What happens in Vegas: Six takeaways from Adobe Max
Nov 29, 2017
As a creative graphic designer (or creative strategist) surrounded by Type A personalities, I need time to be around like-minded professionals – people I can learn and gain inspiration from.
At Piper & Gold, we value the importance of continuing education. Each team member is given the opportunity to attend one major professional development conference, workshop, etc., once a year. This year, my dreams came true as I hopped on a plane to Vegas for the world-rocking Adobe Max.
Adobe Max is THE conference for creatives. The week-long conference is a jam-packed week of inspirational presentations by famous designers, workshops for testing out the newest developments in Adobe software and networking with like-minded individuals from around the world.
The conference taught me more than just what fonts should be paired together or how to utilize the pen tool to its best capabilities in InDesign. It taught me how to survive in the competitive and fast-changing creative world.
1. Vegas is wild and Adobe Max is no joke.
Going to Vegas alone for a week sounds like a riot, right? Well, yes and no. The extravagant décor and fancy dinners are best enjoyed in the company of others, but being a solo Vegas visitor pushed me to make friends. I met several designers from similar size agencies and bonded over the tasks an in-house designer is faced with.

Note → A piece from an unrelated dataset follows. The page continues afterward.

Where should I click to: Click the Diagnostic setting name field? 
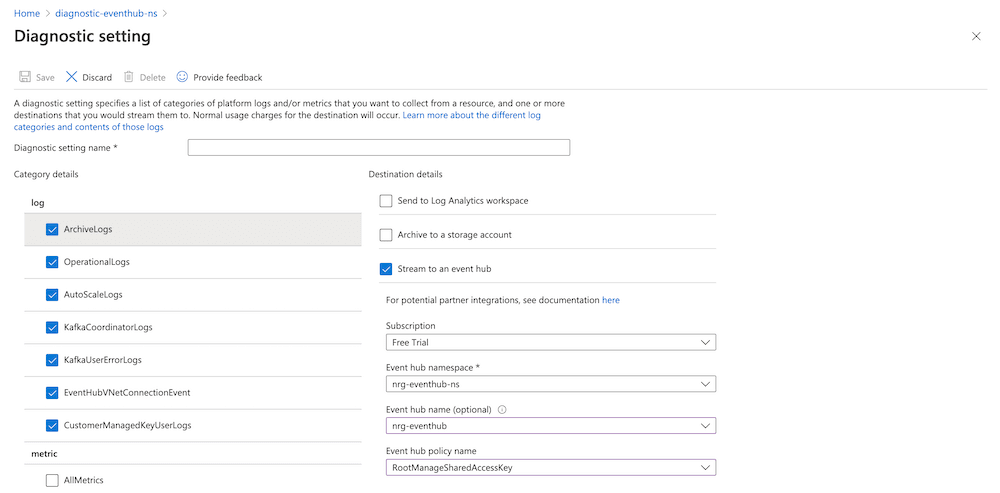click(x=378, y=148)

We attended our sessions and met up at the end of the day to have some fun at Max Bash, the celebration at the end of the conference complete with acrobats and live performances.

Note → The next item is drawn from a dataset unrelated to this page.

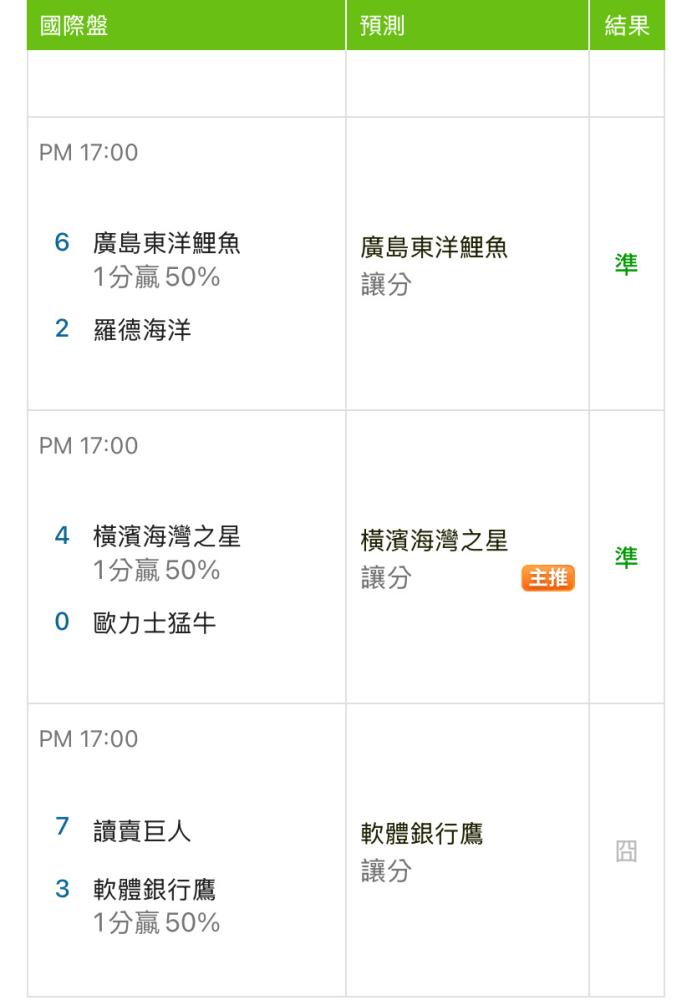Click 1分贏 50% odds under 軟體銀行鷹
This screenshot has height=1000, width=692.
[x=157, y=922]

2. A room filled with 12,000 creatives is unique.
Not only did it provide some decent people watching – hello pink hair, crazy outfits and kick-ass tattoos – but it also gave me a chance to pick the brains of creative geniuses and overhear exciting chatter about the keynote speakers.
3. Fancy gadgets are my kryptonite.
Adobe Max is known for their yearly Sneaks – the sneak peek session announcing the new developments from the Adobe team soon to debut to the public. One of the most exciting announcements was the creation of Adobe Xd, a tool for mobile application design and development. Between the release of new Adobe software and playing with virtual reality goggles courtesy of the Google vendor booth, I was nerding out hardcore. Although not all of these new technologies will be fully integrated into the P&G office, knowing the software will benefit the company as the world continues to shift further toward the use of artificial intelligence.

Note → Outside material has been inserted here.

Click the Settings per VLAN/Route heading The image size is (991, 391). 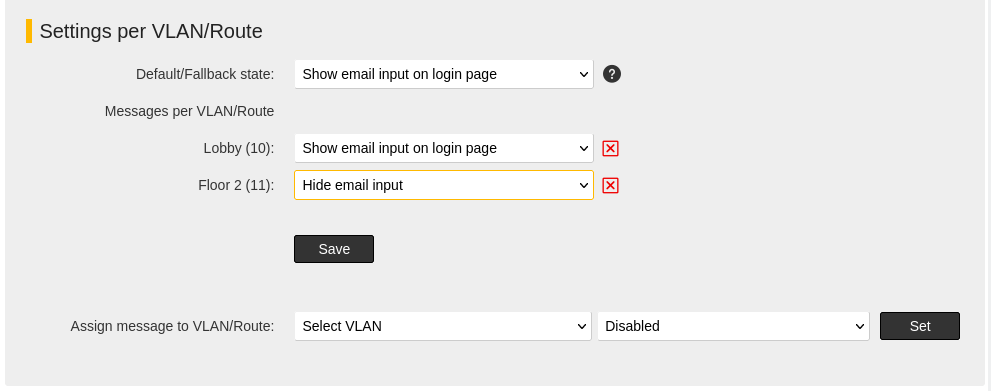point(151,31)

4. Keeping up with trends is 100 percent necessary.
Stop. Using. Instagram. Filters. JK, but really. Learning what’s on trend is essential to staying relevant in design. Attending conferences, watching the Adobe video tutorials, subscribing to design magazines and even scrolling through Instagram can help you stay current and keep your work looking fresh.
5. Awesome design takes time, and it should be appreciated.
During a session lead by the grizzly and ever-so-hilarious Aaron Draplin of Draplin Design, he shared a Harvard study about the importance of good design. He explained that 94 percent of a piece’s impact is in the design. Design is taking over the business world, and many business professionals are recognizing the time it takes to create pieces that make an impact on their community on behalf of their client. At P&G, we have a process that was created to allocate more time for good design. We work every day to tweak and modify the process to improve it, knowing that quality is better than quickness.
6. There are so many badass creatives in the world.
The keynote speakers were amazing. From hearing a Q&A with New York’s hottest DJ and music producer, Mark Ronson, to seeing the masterpieces of one of National Geographic’s first women photographers, Annie Griffiths, it was hard not to walk out of the venue with an urge to go out and create something incredible.